● **EXERCISE GOAL**
Below is a listing. Gather each line of it that contains "Enable".

··· EXTRACTED MATERIAL ···

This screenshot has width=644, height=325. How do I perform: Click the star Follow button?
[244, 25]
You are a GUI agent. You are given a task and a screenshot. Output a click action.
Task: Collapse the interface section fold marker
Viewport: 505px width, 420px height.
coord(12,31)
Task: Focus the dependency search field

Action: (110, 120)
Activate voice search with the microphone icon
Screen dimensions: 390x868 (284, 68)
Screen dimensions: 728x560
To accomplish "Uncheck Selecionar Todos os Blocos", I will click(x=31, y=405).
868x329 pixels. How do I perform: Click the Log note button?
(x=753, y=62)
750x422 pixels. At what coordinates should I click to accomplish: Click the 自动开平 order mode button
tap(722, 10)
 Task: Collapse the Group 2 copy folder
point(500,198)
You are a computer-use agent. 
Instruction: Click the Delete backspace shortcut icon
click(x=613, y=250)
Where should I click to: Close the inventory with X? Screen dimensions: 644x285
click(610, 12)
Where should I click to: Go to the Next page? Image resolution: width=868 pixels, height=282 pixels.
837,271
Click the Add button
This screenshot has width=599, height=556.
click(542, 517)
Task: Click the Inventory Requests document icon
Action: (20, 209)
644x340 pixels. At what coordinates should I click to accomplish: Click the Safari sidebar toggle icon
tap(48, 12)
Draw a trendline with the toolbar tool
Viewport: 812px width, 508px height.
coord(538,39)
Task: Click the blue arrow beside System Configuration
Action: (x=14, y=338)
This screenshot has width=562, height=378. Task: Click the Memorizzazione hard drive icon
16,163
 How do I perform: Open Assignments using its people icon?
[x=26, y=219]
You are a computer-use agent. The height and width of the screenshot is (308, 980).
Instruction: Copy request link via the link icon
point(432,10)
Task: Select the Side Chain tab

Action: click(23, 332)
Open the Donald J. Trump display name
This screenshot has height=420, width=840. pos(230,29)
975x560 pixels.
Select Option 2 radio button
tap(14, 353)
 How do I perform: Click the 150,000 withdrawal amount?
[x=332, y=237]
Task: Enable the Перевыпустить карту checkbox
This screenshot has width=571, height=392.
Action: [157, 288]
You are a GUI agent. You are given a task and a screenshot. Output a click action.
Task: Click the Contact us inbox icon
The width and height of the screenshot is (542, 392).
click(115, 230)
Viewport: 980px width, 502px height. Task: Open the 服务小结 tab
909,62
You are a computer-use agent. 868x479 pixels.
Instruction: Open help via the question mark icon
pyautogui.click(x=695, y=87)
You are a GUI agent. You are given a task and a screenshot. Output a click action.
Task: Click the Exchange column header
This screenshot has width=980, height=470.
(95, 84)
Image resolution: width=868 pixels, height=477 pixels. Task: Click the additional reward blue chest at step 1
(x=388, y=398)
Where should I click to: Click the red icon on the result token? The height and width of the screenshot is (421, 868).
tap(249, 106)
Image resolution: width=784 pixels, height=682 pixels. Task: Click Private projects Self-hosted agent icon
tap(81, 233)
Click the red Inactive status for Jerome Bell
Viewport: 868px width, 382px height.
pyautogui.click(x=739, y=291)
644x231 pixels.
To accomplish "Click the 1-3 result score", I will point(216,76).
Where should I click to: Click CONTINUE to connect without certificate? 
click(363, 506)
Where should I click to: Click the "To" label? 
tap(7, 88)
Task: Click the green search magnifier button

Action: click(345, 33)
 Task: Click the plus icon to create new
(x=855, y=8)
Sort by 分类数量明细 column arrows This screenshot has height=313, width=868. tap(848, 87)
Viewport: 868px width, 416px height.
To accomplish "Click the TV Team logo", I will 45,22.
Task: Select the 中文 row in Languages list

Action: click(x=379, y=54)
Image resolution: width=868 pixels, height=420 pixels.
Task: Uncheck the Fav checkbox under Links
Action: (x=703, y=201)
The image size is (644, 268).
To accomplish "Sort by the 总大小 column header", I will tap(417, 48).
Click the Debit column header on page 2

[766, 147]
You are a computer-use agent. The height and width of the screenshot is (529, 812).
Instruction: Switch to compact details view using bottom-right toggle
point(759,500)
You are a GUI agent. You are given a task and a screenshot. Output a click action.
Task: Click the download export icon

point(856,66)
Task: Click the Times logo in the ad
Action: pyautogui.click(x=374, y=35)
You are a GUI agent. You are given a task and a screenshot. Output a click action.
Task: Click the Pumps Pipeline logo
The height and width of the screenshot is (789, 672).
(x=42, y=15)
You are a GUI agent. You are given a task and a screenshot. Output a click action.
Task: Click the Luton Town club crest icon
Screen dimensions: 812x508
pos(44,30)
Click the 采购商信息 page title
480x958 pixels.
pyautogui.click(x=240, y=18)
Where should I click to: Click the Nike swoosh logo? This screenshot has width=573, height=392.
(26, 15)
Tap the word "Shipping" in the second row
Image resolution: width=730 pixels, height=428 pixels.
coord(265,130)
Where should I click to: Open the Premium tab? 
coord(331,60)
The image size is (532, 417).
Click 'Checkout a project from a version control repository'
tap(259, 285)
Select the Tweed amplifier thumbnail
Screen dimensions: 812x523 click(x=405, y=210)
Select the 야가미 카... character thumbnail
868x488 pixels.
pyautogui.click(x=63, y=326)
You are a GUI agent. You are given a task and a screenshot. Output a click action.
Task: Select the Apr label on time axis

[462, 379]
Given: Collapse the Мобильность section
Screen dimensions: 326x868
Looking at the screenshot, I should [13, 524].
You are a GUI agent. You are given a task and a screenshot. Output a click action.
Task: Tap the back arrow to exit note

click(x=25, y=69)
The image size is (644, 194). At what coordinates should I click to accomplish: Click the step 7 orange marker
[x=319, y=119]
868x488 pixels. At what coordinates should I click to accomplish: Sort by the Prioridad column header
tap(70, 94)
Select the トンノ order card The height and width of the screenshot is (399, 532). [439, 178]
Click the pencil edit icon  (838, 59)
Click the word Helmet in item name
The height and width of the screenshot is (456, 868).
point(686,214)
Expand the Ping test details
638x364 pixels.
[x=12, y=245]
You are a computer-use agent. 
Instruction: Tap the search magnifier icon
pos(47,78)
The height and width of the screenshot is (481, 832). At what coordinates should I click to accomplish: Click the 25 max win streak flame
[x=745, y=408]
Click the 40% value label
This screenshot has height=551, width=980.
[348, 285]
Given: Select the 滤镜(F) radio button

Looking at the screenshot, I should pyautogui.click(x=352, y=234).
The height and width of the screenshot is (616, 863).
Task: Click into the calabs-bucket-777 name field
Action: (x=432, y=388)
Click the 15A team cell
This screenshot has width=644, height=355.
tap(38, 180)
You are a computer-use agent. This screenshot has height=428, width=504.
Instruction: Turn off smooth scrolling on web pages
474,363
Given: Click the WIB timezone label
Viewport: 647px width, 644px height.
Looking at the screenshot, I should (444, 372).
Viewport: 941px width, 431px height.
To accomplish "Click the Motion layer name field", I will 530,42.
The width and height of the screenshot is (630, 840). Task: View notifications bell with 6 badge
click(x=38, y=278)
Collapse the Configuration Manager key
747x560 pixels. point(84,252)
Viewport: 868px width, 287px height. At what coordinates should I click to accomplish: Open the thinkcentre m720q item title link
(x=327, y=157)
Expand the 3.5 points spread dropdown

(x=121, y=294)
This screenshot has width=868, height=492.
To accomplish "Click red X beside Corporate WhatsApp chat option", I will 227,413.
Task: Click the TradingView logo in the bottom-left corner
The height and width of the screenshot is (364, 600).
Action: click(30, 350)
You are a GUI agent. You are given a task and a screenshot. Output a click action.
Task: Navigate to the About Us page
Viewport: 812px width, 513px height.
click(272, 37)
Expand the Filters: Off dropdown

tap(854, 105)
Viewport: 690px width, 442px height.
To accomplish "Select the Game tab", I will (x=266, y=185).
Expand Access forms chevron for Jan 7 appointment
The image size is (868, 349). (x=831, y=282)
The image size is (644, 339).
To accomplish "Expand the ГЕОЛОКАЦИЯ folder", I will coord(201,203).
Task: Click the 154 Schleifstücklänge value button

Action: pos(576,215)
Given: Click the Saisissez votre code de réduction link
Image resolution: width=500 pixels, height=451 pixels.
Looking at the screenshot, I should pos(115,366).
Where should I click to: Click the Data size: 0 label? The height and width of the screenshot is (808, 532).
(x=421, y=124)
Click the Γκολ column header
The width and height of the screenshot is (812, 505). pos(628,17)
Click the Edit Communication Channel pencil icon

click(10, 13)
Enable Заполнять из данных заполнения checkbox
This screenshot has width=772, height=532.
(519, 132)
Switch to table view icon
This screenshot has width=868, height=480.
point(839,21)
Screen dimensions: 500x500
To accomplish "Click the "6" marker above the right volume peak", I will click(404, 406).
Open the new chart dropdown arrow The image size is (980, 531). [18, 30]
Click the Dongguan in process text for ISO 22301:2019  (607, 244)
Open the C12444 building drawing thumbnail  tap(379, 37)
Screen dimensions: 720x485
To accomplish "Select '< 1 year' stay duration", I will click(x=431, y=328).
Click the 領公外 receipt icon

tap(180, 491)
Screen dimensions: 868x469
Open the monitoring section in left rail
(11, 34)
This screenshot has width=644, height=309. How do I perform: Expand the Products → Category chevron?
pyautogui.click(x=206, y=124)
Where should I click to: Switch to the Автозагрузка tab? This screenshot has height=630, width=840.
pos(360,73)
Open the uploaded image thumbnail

···

● **COMPLETED EXERCISE**
Task: Enable the Перевыпустить карту checkbox
Enable Заполнять из данных заполнения checkbox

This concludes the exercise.